Les sages de Manéga dans les recommandations demandent <<aux acteurs de l’insurrection de s’excuser publiquement>>, le COCISTRO précise qu’une insurrection populaire est un mouvement du peuple pour le peuple et par le peuple. << Devant qui ce peuple acteur de l’insurrection doit il s’excuser pour les effets collatéraux de son action ?>>.

Selon le COCISTRO, les sages de Manéga ne peuvent pas parler de justice traditionnelle dans un Etat de droit en construction, pour régler des questions de crimes de sang. Le Conseil citoyen, déclare que c’est le HCRUN qui doit proposer au peuple une voie de réconciliation et conformément à la charte de la transition signée par les acteurs civils, politiques et militaires du pays.

Le Conseil affirme que les sages de Manéga et le président Jean Baptiste Ouedraogo hypothèquent la <<réconciliation et la paix pour cent ans>>.

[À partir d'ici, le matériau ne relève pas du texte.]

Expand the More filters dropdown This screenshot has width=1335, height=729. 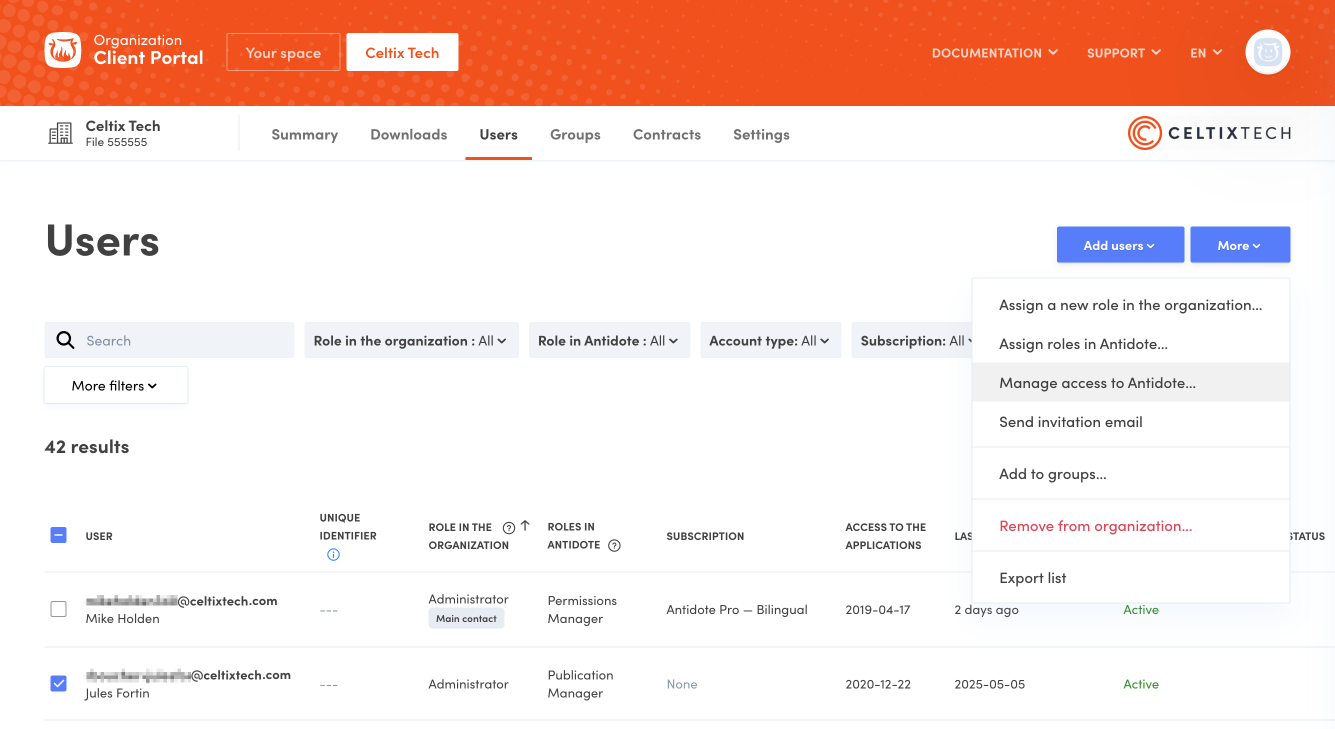click(x=115, y=386)

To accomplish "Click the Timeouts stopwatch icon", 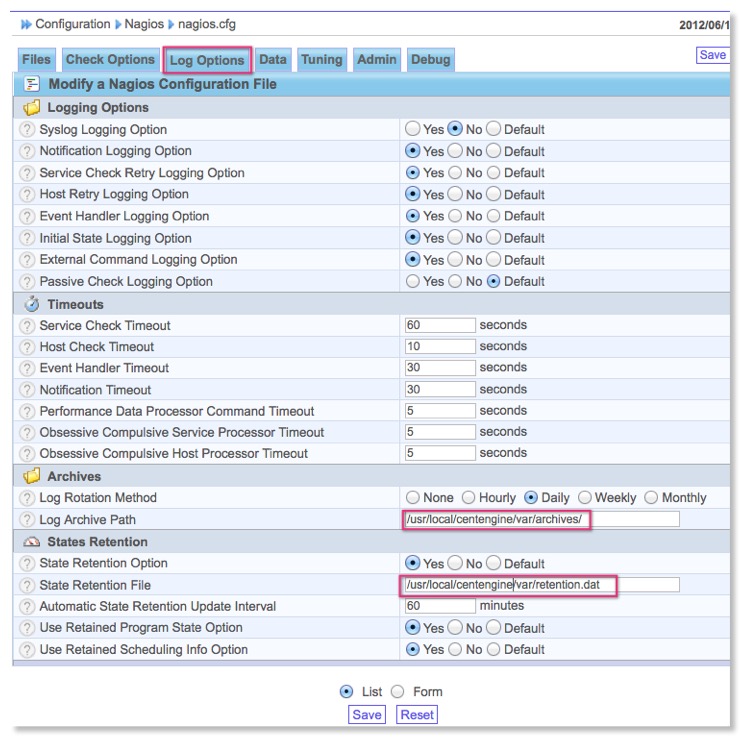I will coord(32,304).
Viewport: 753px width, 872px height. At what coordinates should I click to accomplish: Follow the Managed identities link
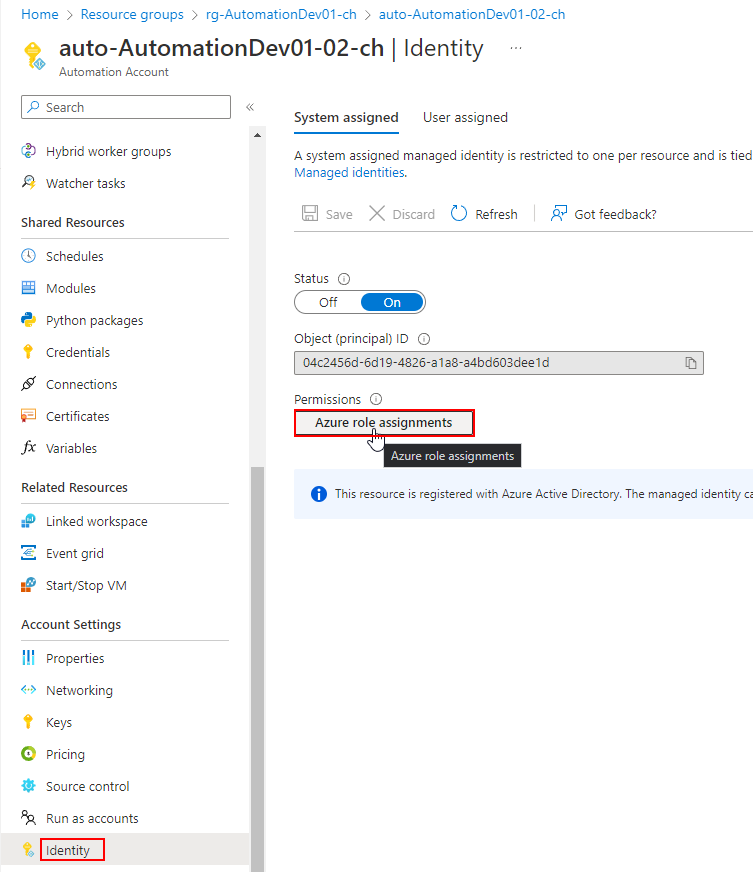click(346, 172)
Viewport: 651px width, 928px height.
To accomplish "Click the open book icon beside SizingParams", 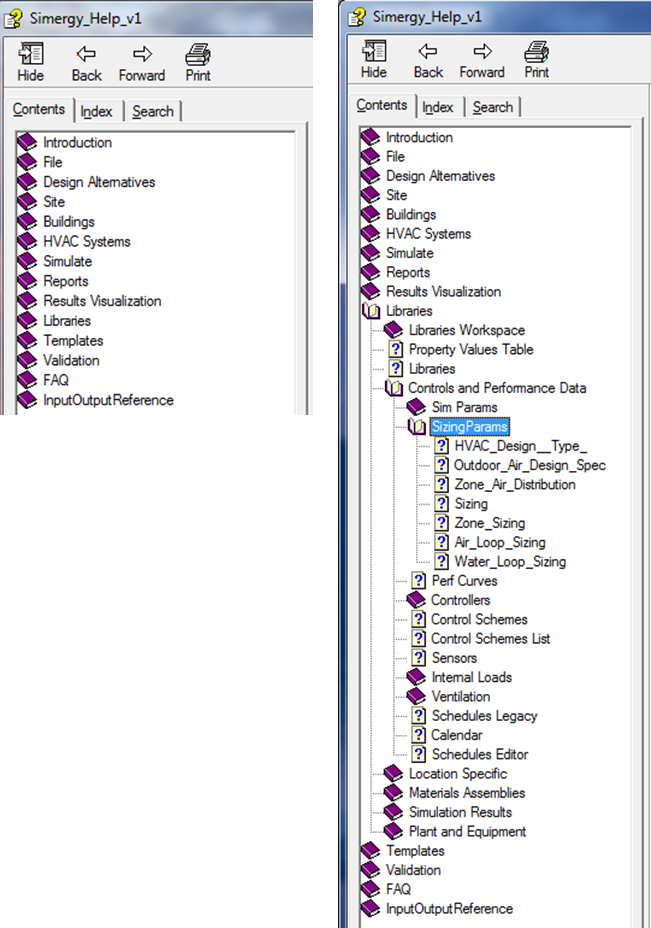I will (418, 427).
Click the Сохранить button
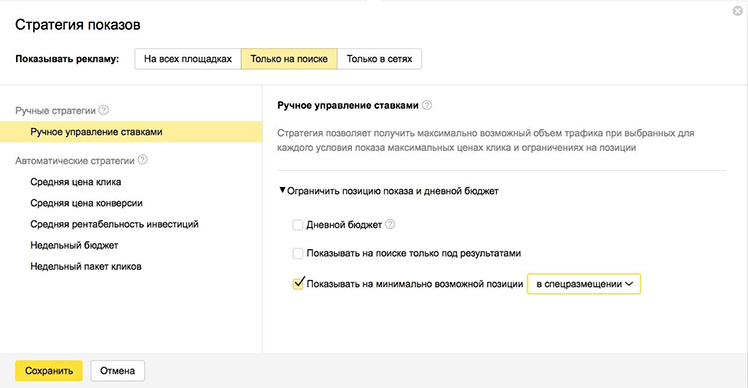Image resolution: width=748 pixels, height=388 pixels. [x=49, y=371]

Il exige du gouvernement et de l’assemblée nationale d’accélérer le jugement des dossiers de l’insurrection populaire, de Thomas Sankara, de Norbert Zongo en octroyant les crédits nécessaires à la justice pour tenir les procès. Et il recommande au HCRUN de convoquer le plus rapidement une conférence vérité sur les crimes impunis de 1960.